====== Document ======

Dec 22, 2008 01:11
I’m not very good at all of this, so I’m just going to write and tell you what’s on my mind. Before you get scared, it’s nothing bad…it’s actually probably all going to be good. I don’t know when you’ll read this, but I’m just going to write it all tonight and hope it’s soon. I don’t know how to tell you this, but you’ve pretty much become my life all over again…and I don’t know if that’s a good or bad thing to you. I’m not begging for you, I’m not sitting here waiting around, but in the time I spent without you, I learned that being with you is one of the greatest natural highs I’ve ever felt and will ever feel. You do something to me that I can’t explain. You have some kind of hold over me…it’s something that draws me to you no matter what. Even in the time when we didn’t exactly like each other and I didn’t want to be near you, it wasn’t because I hated you and it wasn’t because you made me angry. I felt sick every time I saw you with someone that wasn’t me. That feeling never went away either. I’d see pictures of you and Cole and I’d be jealous that it was him holding you close and not me and that was only a month ago. The last three weeks have been, well, pretty much perfect as far as you and I are concerned. I talked to you for hours every day and I went to bed with a smile on my face because before I closed my eyes, I heard your voice, the one that has calmed me beyond belief so many times, telling me you loved me. you have no idea how much I love hearing that every night. It just feels right to me. you have always felt right to me. last night, I spent three hours in your arms. I could’ve spent three years and that still would’ve been too little. I hated having to walk away from you. You know that every night I’m without you, I wish I was next to you. You make me feel safe by just talking to me. I’ve never felt more at home than when I’m holding you or kissing you. And last night to me felt like we were coming back into ourselves, back into the place that I loved for so long last year. You were my world for the first 5 months of 2008…and now you’re going to be my world for the last month of it. Maybe I’ll get you for a while longer than that too…I’m lucky enough to just be in a room looking at you, but being the person you call yours is something I wouldn’t trade for the universe.

======

== Your tasks ==
1. List every length of time in the letter that is written with a number word or numeral.
2. Answer these questions about the letter:
(a) Who is the writer jealous of for holding the other person close in pictures?
(b) How long did the writer spend in the other person's arms last night?
(c) For what part of 2008 was the other person the writer's world?
The material that comes next has nothing to do with this letter.

====== Records provided ======

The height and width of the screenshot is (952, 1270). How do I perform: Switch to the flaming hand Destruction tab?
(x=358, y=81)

======
====== Records provided ======

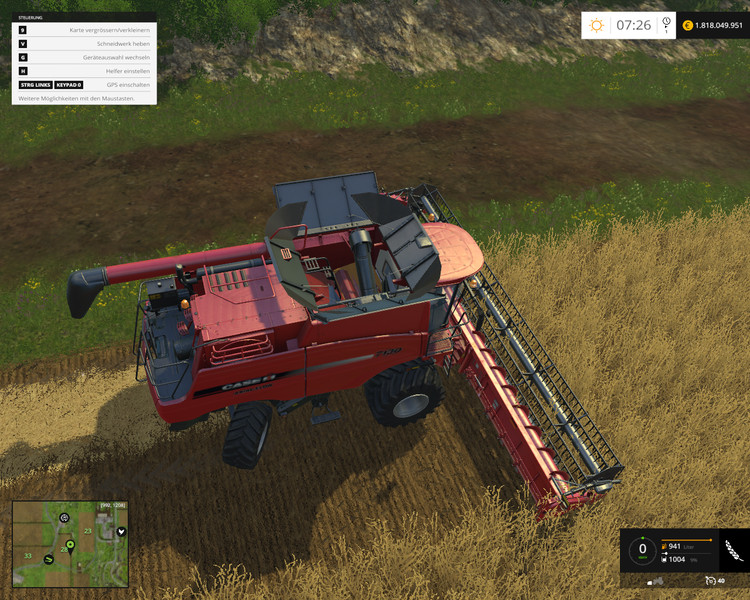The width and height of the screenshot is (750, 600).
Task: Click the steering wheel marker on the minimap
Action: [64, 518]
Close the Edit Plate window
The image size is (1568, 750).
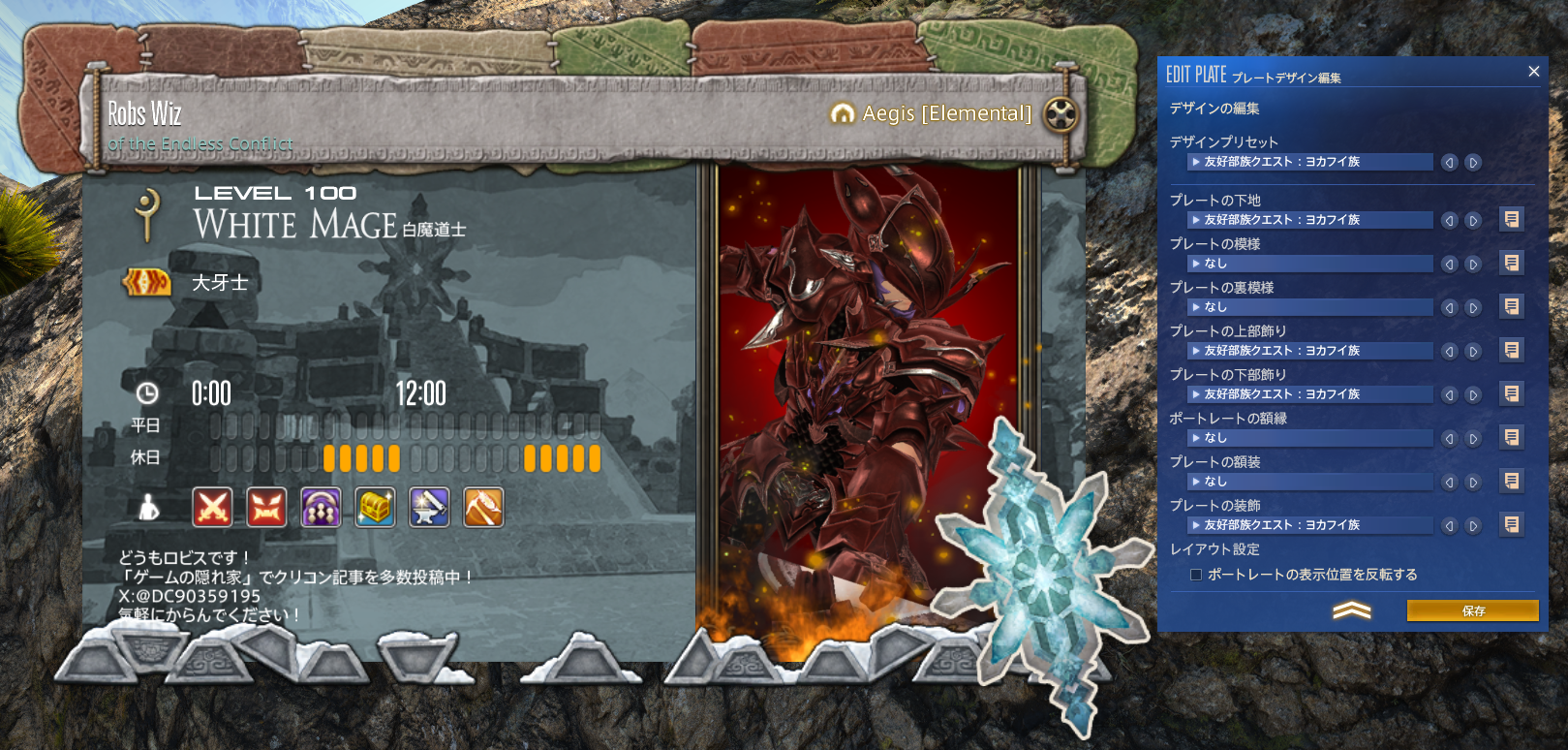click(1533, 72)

======

== Outputs ==
1.
three weeks
three hours
three years
5 months

2.
(a) Cole
(b) Three hours
(c) The first 5 months of 2008, and now the last month of it as well